PR reicht nicht

Unternehmen müssen in konkrete Projekte investieren, um Migration als Normalität begreifbar zu machen, fordert Imran Ayata, Geschäftsführer von Ballhaus West. Ein Gastkommentar.

(Foto: Jonas Holthaus)

Es ist so einfach und so kompliziert zugleich: Ohne Migration ist alles nichts. Dass Unternehmen und Vertreter der deutschen Wirtschaft seit Jahrzehnten Zuwanderung für notwendig erklären, ist interessengeleitet und greift in den meisten Fällen zu kurz.

Der größte Irrtum in Deutschland in Bezug auf Migration ist die Hierarchisierung von Menschen mit Migrationsgeschichte. Das drückt sich auch in der Unterscheidung zwischen „nützlichen und bereichernden“ Migranten auf der einen Seite und „belastenden und bedrohlichen“ Migranten beziehungsweise Flüchtlingen auf der anderen Seite aus.

Politik und Wirtschaft teilen diese Perspektive.
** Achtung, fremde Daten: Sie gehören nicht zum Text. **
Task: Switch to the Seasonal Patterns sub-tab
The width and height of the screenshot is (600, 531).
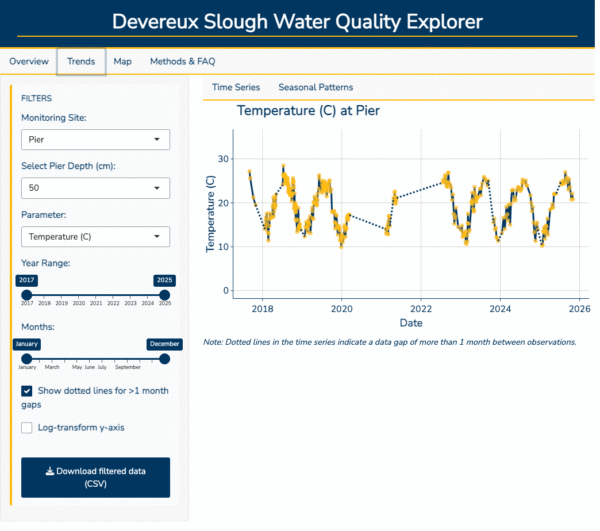Action: click(315, 88)
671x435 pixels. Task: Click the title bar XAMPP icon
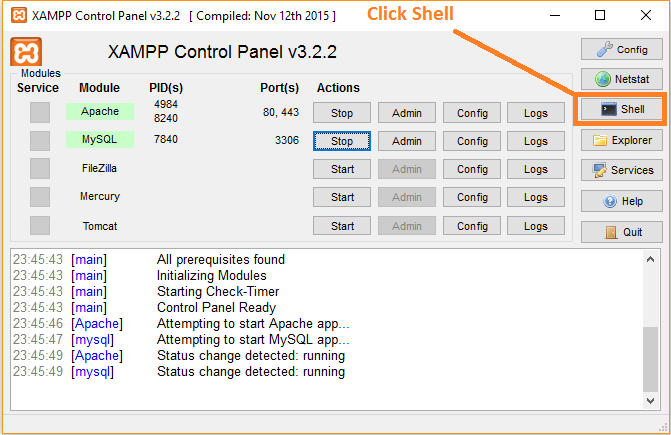click(17, 16)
In der öffentlichen Debatte dominiert seit Langem das Bild der Bedrohung durch „illegale Migration“, zuletzt kampagnenartig inszeniert im Bundestagswahlkampf. Man konnte sich des Eindrucks nicht erwehren, dass dieses Land kein anderes Thema und keine andere Herausforderung hat.

Eine Intervention der Wirtschaft gegen diese rassistische Kampagne? Fehlanzeige. Auch keine Antwort auf die Frage, wie man eigentlich Fachkräfte nach Deutschland holen will, wenn gleichzeitig auf allen Kanälen und Plattformen Migration zur Bedrohung stilisiert wird. Als ob sich Fachkräfte aus dem Ausland kein Bild von den gesellschaftlichen Verhältnissen des Landes machen würden, in dem sie ihre berufliche Karriere fortsetzen sollen.
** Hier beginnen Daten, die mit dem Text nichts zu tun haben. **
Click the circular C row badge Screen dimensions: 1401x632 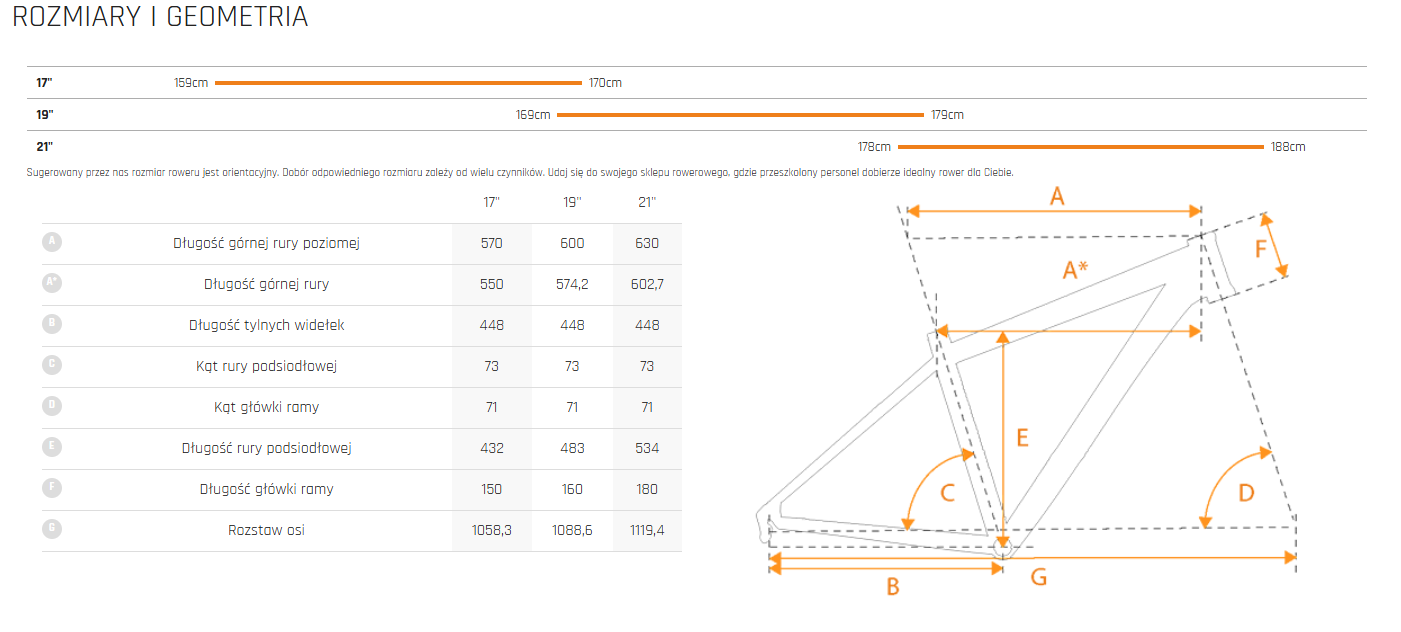(53, 365)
Unternehmen sind gesellschaftliche Akteure mit politischem Einfluss. Die Vorstellung vom „unpolitischen“ Unternehmen war schon immer eine Illusion. Wenn amerikanische Konzerne Diversity-Programme streichen, um bei der Trump-Administration zu punkten, oder wenn Elon Musk die AfD unterstützt, spätestens dann sollte allen klar sein, wie politisch Unternehmen sind.

Die politische Instrumentalisierung von Migration – befeuert durch rassistischen Trolljournalismus und Medien, die rechtsextreme Narrative übernehmen – vergiftet unsere Demokratie. Mit dem Erstarken von Autoritarismus wird die Anbiederung an populistische Politik zu einem transnationalen Phänomen, auch wenn Wirtschaftsverbände, Unternehmen und deutsche Manager dagegen Stellung beziehen. Sie verweisen darauf, dass Vielfalt und gesteuerte Migration für ein Einwanderungsland wichtig, ja sogar ein Standortfaktor seien.

Doch es genügt nicht, mit wohlformulierten PR-Statements und medienwirksamen Interviews den Bedarf an Fachkräften aus dem Ausland zu artikulieren. In Zeiten, in denen selbst rechtsstaatliche Prinzipien zur Disposition stehen und Politiker offenbar bereit sind, diese zu opfern, braucht es mehr Einsatz von Unternehmen und Unternehmern.

Zu deren gesellschaftlicher Verantwortung gehört es, in die Stärkung der Einwanderungsgesellschaft, des gesellschaftlichen Zusammenhalts und der Demokratie zu investieren – konkret: in Programme und Projekte, die Demokratie fördern und Migration als das begreifbar machen, was sie ist: keine Bedrohung, sondern Normalität – mit all ihren anstrengenden, spannenden und widersprüchlichen Facetten.

Dieser Gastkommentar ist zuerst erschienen in der prmagazin-Ausgabe 05/2025 (Rubrik „Die letzte Seite“).